After ALL verdicts are shown, reveal the mapping and generate the leaderboard.

## Reveal

| Letter | Model |
|--------|-------|
| A | <model name> |
| B | <model name> |
| C | <model name> |

Then parse all judge scores and compute the leaderboard. For each model, average the scores it received from the 2 judges that evaluated it.

### Leaderboard

| Model | Accuracy | Depth | Clarity | Originality | {Custom} | Avg | Wins |
|-------|----------|-------|---------|-------------|----------|-----|------|
| ... | ... | ... | ... | ... | ... | ... | ... |

*Scores averaged across judges. Wins = times picked as winner by judges.*

Then write a Narrative Synthesis (3-5 sentences):

  • Who won overall and why
  • Where judges agreed/disagreed
  • Any surprising patterns (e.g., a model rated highest by its competitors)
  • Whether the blind judging aligned with or diverged from the original comparison analysis

Step 8: Save (Append to Existing File)

Ask the user if they want to save the judge results using

AskUserQuestion
.

If yes:

  • If the source was a markdown file from
    ./showdown-output/
    , append the entire judge section (Steps 6-7 output) to that same file
  • If the source was in-memory (same session), check if a showdown markdown was saved earlier. If so, append to it.

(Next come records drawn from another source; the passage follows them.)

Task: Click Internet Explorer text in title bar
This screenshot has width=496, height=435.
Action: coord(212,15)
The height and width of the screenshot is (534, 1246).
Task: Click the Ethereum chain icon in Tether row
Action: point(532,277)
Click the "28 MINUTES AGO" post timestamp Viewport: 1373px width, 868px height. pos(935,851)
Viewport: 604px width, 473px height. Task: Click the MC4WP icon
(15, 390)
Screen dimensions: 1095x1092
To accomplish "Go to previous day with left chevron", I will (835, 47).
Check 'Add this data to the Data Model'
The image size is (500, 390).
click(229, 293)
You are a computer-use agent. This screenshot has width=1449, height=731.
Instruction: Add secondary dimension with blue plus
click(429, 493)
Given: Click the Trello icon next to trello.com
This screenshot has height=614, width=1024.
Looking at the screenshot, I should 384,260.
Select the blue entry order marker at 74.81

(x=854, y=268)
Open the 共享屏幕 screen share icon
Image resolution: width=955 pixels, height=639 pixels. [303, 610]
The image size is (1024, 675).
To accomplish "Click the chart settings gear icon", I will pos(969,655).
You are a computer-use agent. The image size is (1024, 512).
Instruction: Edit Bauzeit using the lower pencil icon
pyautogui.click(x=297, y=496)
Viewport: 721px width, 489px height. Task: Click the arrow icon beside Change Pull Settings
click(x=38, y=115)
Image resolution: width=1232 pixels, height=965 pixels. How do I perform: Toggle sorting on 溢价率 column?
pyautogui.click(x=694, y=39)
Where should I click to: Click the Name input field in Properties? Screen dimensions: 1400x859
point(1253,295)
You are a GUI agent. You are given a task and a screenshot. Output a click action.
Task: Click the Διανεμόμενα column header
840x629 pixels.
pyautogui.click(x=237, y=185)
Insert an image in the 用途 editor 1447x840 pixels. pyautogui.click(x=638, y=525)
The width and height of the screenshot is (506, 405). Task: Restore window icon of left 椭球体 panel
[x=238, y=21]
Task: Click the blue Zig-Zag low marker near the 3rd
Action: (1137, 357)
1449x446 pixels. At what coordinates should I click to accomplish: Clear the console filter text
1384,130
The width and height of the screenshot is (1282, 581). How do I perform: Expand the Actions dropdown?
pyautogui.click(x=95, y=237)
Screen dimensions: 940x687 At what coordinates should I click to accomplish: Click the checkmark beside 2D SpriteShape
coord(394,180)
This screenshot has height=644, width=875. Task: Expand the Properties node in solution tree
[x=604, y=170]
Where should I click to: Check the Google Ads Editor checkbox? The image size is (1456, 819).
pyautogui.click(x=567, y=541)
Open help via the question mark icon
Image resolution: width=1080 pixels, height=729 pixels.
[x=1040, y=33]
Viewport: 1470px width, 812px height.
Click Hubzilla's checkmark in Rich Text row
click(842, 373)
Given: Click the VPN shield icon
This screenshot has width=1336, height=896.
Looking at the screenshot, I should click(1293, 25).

If not, save as a new file:
    showdown-YYYY-MM-DD-HHMMSS-judge.md

The appended section should be:


---

## Judge Verdicts

**Custom Dimension:** {custom_dimension} — {custom_description}
**Anonymization:** A={model}, B={model}, C={model}

### Judge: <name> (judging {letters}) — <duration>s

<full verdict>

---

### Judge: <name> (judging {letters}) — <duration>s

<full verdict>

---

### Judge: <name> (judging {letters}) — <duration>s

<full verdict>

---

### Leaderboard

| Model | Accuracy | Depth | Clarity | Originality | {Custom} | Avg | Wins |
|-------|----------|-------|---------|-------------|----------|-----|------|
| ... | ... | ... | ... | ... | ... | ... | ... |

### Narrative Synthesis

<3-5 sentence synthesis>

Tell the user the file path after saving.